Due to rising obesity rates globally, it is said that proper and consistent weight management strategies can help with the accomplishment of healthy weight. This can be through slow but steady weight loss, followed by maintenance of an ideal body weight over time.
Dr Everest Ntaganda, the head of non-communicable disease division at RBC, highlights that with a body mass index (BMI) of 18.5 to 24.9, a person is considered to have normal weight.
Whereas 25 to 29.9 indicates that a person is carrying excess weight. While a BMI of 30 or over suggests that a person is obese.
He says other factors, such as the ratio of waist-to-hip size, waist-to-height, and the amount and distribution of fat on the body, also play a role in determining how healthy a person’s weight is. Therefore, he says, to have ideal weight, it’s essential to visit health facilities for your numbers to be checked.

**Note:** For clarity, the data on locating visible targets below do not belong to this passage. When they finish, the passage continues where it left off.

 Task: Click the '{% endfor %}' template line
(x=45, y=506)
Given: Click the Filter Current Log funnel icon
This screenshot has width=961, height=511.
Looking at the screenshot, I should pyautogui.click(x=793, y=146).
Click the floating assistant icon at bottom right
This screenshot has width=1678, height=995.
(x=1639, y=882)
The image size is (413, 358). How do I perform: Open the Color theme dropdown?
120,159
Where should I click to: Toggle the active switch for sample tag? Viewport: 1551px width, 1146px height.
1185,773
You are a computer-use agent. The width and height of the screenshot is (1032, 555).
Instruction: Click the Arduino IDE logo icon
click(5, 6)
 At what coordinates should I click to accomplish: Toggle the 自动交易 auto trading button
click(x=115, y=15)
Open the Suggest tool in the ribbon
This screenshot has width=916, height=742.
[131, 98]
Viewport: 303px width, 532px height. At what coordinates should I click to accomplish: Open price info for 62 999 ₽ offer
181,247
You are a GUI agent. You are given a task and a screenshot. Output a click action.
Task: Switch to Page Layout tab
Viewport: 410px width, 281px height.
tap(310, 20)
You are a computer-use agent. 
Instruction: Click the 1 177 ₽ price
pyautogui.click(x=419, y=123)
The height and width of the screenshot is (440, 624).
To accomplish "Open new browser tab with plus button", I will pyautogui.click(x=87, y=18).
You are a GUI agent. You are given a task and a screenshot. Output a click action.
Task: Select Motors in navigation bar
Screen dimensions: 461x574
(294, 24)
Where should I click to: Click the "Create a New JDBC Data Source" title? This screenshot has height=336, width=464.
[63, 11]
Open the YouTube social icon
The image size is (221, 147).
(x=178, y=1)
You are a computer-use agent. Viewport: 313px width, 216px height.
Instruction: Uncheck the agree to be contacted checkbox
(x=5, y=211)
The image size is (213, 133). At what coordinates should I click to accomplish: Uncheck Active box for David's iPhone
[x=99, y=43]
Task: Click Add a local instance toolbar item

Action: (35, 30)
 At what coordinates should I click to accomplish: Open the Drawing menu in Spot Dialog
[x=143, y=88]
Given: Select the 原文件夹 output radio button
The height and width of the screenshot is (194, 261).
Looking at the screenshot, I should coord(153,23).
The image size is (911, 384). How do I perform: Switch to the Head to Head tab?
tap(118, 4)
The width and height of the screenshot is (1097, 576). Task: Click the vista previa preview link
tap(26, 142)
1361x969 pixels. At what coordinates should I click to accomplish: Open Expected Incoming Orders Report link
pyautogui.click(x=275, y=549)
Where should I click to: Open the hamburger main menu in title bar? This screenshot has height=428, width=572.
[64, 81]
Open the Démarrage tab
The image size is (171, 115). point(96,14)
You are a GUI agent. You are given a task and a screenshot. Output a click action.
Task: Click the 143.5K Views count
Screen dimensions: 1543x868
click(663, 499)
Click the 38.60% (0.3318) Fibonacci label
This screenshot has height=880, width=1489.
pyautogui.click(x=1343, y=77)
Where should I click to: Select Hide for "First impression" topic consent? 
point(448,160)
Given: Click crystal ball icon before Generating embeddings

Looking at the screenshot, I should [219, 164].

Globally, more than 1.9 billion adults aged 18 and over were overweight in 2016. Of these, over 650 million were obese. In Rwanda, according to the available statistics from Rwanda Biomedical Centre (RBC); overall, the Rwanda NCD survey found that 2.8 per cent are obese, 14.3 per cent are overweight and 7.8 per cent underweight.
Obesity is prevalent in the age group of 35 to 54 and females account for 4.7 per cent.
The prevalence of obesity is more predominant in urban areas with 10.2 per cent and Kigali City with 7.7 per cent.
Simon-Pierre Niyonsenga, the director of diabetes at Rwanda Biomedical Centre, says if one has reached their goal weight, it’s important to continue making healthy lifestyle changes so that they don’t regain the weight they lost.
He says weight management simply means the process of adopting long-term lifestyle modification to maintain a healthy body weight on the basis of a person’s age, sex and height.
Methods of weight management, he says, include a healthy diet and increasing physical activity levels.
How to maintain healthy weight
Reaching and maintaining healthy weight is important for overall health and can help one prevent and control many diseases and conditions.
Studies have shown that people with high activity levels are more likely to maintain their weight loss than others who are not as active.
Also, it’s important for one to set exercise goals, aiming to build up to a minimum of 200 to 300 minutes of exercise per week
Rene Tabaro, a nutritionist at King Faisal Hospital, says nutrition plays a big role in one’s weight.
He says, for instance, starting the day with a healthy breakfast is the way to go.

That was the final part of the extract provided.